We carried out another check of the boat’s condition and tested the engine again. By the end of the day, we opened a few beers and sat talking on board.

“Where you go?” he asked between sips.

“The day after tomorrow? Santa Maria. About a week’s sailing, if we catch good wind.”

“You sailors only think about wind, not pay attention to waves.”

“Waves are for surfers. You’re a surfer, aren’t you?”

“It my passion. Not married, no children. Often melancholic, but waves be my company. I study waves all my life. Waves be everywhere. in sea, in air… Light is wave also. Everyone think wave is thing with one direction, but wave spread many directions, meet other waves and puff…” He made a clashing gesture with both hands and went on, almost spelling the words as if he had memorized them. “Constructive interference make wave stronger, destructive interference cancel wave.”

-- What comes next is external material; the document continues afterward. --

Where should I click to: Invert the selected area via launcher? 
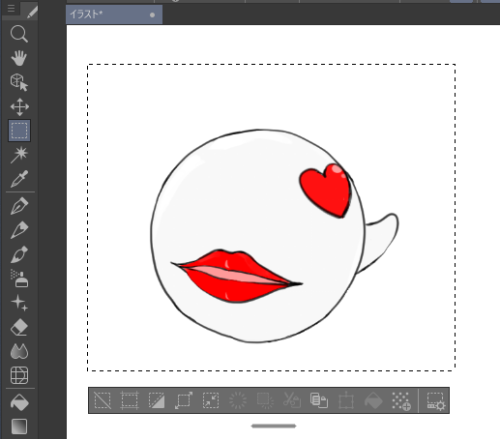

“Just like people,” the captain observed.

“Exactly!” the Dutchman pointed, with a broad smile. “You need know which people be good wave for you, right? That my life principle. Huygens principle.”

He burst into a long laugh, as if he had just grasped a cosmic joke.

“That why never married,” he added, with a shrug.

He invited us out for a drink at Ricky’s bar.

“Good music, good people. Surfers’ bar. There we forget engine and wind and everything.”

The captain stayed behind on Nómada, saying he still had some navigation calculations to do, but I went, driven by curiosity.

Ricky’s bar was easy to find, on a side street off Comandante Matoso, its façade hand-painted with a mural mixing psychedelic waves, Mexican skulls, and an octopus playing an electric guitar. A rusted sign, hanging from steel cables, read Onda Certa. Inside, the air was thick with salt, beer, and cheap incense. The walls were covered with broken boards, photographs of legendary manoeuvrers, and scribbles left by travellers from all over. One of those places where it always seems to be summer and no one is in a hurry to go home.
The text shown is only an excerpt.